On December 21, 2010, CMS posted a description of the agency’s proposed RADV sampling and
payment adjustment calculation methodology to its website, and invited public comment, noting that
CMS may revise its sampling and payment error calculation methodology based upon the comments
received. We believe the audit and payment adjustment methodology proposed by CMS is
fundamentally flawed and actuarially unsound. In essence, in making the comparison referred to above,
CMS relies on two interdependent sets of data to set payment rates for Medicare Advantage (MA)

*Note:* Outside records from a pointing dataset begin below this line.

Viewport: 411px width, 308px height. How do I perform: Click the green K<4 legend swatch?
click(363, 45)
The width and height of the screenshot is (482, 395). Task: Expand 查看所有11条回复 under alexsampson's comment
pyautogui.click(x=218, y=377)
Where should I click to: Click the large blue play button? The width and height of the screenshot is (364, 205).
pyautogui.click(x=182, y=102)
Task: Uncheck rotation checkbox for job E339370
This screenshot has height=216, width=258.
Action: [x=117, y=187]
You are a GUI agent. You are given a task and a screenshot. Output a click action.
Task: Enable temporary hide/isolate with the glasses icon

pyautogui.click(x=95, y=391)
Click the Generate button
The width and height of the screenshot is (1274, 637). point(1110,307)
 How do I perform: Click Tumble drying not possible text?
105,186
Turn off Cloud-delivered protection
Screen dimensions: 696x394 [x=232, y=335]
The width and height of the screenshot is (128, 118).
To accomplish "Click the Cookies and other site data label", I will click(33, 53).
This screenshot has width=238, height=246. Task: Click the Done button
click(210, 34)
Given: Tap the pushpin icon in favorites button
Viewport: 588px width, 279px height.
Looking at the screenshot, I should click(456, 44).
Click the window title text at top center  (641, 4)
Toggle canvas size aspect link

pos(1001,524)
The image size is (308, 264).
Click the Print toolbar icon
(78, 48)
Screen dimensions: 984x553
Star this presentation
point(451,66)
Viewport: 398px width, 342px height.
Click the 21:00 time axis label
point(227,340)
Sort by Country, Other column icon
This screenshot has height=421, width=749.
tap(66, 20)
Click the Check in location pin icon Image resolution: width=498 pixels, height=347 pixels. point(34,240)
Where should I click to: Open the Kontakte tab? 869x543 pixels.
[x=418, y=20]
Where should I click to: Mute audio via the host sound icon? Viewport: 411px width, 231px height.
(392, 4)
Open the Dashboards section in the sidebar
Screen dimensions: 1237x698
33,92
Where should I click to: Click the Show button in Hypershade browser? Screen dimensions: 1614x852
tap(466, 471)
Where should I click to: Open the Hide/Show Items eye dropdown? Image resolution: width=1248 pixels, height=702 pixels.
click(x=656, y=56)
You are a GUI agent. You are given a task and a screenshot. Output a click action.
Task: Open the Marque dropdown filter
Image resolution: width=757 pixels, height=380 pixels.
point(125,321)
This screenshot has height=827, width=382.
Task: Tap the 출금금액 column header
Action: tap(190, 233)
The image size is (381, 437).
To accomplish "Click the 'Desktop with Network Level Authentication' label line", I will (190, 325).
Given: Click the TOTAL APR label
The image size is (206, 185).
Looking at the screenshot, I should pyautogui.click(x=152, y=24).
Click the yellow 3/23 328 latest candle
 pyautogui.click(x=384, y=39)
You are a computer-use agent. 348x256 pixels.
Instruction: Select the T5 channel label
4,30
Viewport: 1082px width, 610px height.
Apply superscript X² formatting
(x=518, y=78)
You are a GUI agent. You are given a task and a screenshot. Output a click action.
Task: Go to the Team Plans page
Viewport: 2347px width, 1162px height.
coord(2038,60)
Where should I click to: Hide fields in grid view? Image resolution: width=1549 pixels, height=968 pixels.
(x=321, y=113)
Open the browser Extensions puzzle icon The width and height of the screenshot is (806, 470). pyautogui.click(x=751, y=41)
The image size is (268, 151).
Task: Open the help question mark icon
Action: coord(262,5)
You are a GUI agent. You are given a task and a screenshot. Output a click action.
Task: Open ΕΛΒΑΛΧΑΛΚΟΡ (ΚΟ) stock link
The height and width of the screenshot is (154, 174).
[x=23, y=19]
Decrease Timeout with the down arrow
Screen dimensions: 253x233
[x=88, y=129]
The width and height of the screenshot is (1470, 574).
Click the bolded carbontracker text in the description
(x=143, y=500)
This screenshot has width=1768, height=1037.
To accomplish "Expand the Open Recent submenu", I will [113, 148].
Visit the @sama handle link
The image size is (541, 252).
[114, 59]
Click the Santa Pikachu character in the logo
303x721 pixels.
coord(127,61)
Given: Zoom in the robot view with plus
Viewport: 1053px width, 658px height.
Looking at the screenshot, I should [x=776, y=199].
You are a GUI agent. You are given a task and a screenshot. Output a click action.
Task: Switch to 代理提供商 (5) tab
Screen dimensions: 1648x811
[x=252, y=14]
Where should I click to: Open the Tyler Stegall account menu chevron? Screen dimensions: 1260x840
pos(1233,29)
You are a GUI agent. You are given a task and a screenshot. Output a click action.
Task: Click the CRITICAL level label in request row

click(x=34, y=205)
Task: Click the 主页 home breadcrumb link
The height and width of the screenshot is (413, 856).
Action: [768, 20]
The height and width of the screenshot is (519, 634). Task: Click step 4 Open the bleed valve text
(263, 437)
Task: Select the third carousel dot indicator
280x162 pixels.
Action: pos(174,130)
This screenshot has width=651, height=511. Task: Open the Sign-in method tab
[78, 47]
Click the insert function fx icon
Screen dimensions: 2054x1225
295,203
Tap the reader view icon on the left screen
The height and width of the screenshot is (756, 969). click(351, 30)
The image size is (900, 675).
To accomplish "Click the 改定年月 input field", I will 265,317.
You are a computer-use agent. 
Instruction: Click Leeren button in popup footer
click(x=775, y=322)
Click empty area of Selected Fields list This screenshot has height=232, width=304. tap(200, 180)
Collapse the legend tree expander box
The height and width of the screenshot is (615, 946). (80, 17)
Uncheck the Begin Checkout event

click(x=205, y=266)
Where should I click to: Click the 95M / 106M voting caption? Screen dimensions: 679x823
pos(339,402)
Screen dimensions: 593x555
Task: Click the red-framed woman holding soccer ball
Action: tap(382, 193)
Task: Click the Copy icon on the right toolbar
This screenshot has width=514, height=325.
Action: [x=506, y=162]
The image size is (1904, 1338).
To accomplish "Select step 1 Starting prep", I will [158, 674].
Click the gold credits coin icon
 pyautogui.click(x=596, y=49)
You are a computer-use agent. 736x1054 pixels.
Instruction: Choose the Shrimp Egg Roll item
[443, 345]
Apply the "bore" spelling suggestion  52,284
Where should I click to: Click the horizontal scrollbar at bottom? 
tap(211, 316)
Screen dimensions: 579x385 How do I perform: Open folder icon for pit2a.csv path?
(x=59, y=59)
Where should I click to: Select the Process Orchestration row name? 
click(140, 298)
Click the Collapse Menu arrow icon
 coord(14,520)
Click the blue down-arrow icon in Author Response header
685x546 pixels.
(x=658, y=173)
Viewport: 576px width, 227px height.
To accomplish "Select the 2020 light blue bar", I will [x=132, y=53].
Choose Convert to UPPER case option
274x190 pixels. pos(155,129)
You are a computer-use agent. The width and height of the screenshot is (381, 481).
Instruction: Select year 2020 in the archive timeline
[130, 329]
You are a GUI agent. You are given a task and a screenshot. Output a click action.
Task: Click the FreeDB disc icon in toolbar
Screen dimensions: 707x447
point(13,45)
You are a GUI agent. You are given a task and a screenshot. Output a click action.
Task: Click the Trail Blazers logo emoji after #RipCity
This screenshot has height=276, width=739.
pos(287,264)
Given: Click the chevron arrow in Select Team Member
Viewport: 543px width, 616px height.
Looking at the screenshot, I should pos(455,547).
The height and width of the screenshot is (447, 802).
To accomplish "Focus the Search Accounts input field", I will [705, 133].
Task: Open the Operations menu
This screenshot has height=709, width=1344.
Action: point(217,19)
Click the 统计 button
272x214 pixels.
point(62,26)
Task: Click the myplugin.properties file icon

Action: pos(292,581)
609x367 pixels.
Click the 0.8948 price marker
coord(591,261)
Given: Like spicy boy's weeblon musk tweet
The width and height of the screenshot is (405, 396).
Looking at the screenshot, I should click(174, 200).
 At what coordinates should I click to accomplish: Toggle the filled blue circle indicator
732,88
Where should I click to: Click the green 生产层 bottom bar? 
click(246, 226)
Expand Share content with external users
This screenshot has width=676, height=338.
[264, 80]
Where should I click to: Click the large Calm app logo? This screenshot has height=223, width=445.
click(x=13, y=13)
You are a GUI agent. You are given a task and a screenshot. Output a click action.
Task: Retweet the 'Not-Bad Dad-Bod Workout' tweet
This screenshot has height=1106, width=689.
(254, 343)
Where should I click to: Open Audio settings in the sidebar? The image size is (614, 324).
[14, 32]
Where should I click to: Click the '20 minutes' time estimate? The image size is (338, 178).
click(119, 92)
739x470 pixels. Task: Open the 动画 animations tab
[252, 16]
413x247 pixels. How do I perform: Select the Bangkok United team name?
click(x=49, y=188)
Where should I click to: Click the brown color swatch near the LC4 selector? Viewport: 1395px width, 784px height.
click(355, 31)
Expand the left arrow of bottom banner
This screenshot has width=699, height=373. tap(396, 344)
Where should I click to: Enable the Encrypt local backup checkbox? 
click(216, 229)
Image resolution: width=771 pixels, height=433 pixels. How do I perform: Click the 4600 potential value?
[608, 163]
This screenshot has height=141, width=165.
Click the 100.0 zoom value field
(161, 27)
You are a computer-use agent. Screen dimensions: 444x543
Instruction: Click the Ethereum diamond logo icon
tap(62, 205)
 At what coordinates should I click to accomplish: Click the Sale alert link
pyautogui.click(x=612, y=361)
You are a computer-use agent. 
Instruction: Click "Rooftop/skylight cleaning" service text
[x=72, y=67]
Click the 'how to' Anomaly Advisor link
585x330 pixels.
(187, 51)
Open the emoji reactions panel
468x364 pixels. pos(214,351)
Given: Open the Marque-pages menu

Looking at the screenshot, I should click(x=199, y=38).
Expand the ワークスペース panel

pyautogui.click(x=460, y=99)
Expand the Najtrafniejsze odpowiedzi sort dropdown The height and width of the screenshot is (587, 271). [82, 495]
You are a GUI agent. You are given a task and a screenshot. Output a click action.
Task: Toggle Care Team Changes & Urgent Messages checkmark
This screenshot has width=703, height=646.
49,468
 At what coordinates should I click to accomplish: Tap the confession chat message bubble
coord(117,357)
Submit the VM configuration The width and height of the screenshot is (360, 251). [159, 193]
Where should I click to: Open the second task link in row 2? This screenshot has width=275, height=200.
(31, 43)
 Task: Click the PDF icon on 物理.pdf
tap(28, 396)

plans: (1) fee for service (FFS) data from the government’s original Medicare program; and (2) MA
data. The proposed methodology would review medical records for only one set of data (MA data),
while not performing the same exercise on the other set (FFS data). However, because these two sets of
data are inextricably linked, we believe CMS must audit and validate both of them before extrapolating
any potential RADV audit results, in order to ensure that any resulting payment adjustment is accurate.
We believe that the Social Security Act, under which the payment model was established, requires the
consistent use of these data sets in determining risk-adjusted payments to MA plans. Furthermore, our
payment received from CMS, as well as benefits offered and premiums charged to members, is based
on bids that did not, by CMS design, include any assumption of retroactive audit payment adjustments.
We believe that applying a retroactive audit adjustment after CMS acceptance of bids would
improperly alter this process of establishing member benefits and premiums.